- Education: Millikin University (BFA)
- Occupation: CEO of Round Table Press

= Corey Blake =

American entrepreneur and writer

Corey Blake is an American entrepreneur, storyteller and former actor and filmmaker. He has released graphic novel translations of popular book titles. Blake founded and ran the nonprofit organization known as The From the Barrio Foundation, which "committed to using author Robert Renteria’s life, business experience, and role as a civic leader to help eliminate conditions that foster violence, delinquency, drugs, and gangs." In order to produce his comic books, Blake has established a publishing house, based in Highland Park, Illinois known as Writers of the Round Table Press, which has produced renditions of The Long Tail and The Art of War, among others, including Shut Up, Stop Whining, & Get a Life, Overachievement, How to Master the Art of Selling and Mi Barrio. These books are widely used in the educational sector, as well as in youth prisons. The authors of these books "all agreed to exchange rights for a token $100 each, in return for royalty payments of as much as 20% of Round Table’s take", according to Forbes. The comic book versions of the titles are available at major bookstores such as Barnes & Noble, Indigo Books and Music; the publications are also released in digital format, for devices such as iPhones, as well as BlackBerry and Android devices. Blake's motivation for format translation stems from his interest in attracting busy professionals and a new generation of readers who prefer to be entertained as they are educated. In the education sector, Corey Blake has organized the delineation of the United States Constitution, as well as its ratification process in a work titled United States Constitution: A Graphic Adaptation. Kate Kelly noted that in the text, Blake's company "included women as part of the process that looks to the future. A female in period clothes is used to depict several of the explanations concerning the power of the Constitution, and women are represented in the sections that address Congress and its responsibilities. In May 2013, Corey Blake has also launched the production of a publication, aimed at the fifth grade standard, known as The Crusaders, a "comic that use[d] real-life authors as super heroes to help kids face challenges." Blake has also pictorialized the story of Riley Weinstein, a teenage girl who has "survived nearly 20 brain surgeries, five strokes and paralysis."

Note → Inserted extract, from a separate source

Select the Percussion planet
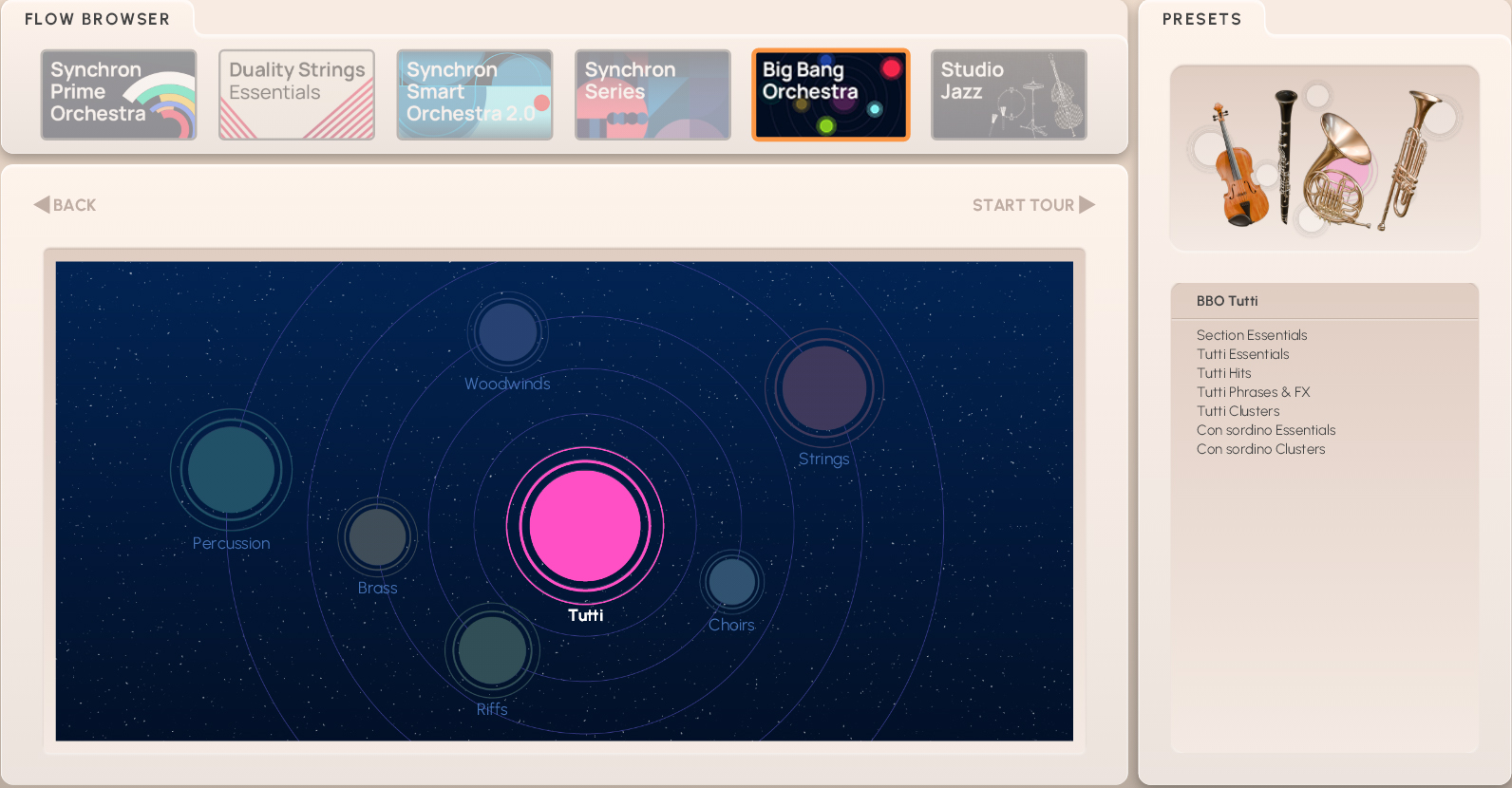This screenshot has width=1512, height=788. (x=231, y=470)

Prior to his work in publishing, Blake was an actor who costarred and guest starred on Buffy the Vampire Slayer, The Shield, Fastlane, and Joan of Arcadia among other shows. Short Films he produced and directed won awards at the San Diego Film Festival, Worldfest Houston, and the George Sidney Independent Film Competition. He starred in commercials for Mountain Dew, Mitsubishi, and American Express, among others. His appearance in “Coverage” for Yard Fitness earned producers a Belding, Bronze Lion, London International Advertising Award, and an Adforum Creative Hit Award; the commercial was featured on ABC's “World’s Greatest Commercials.”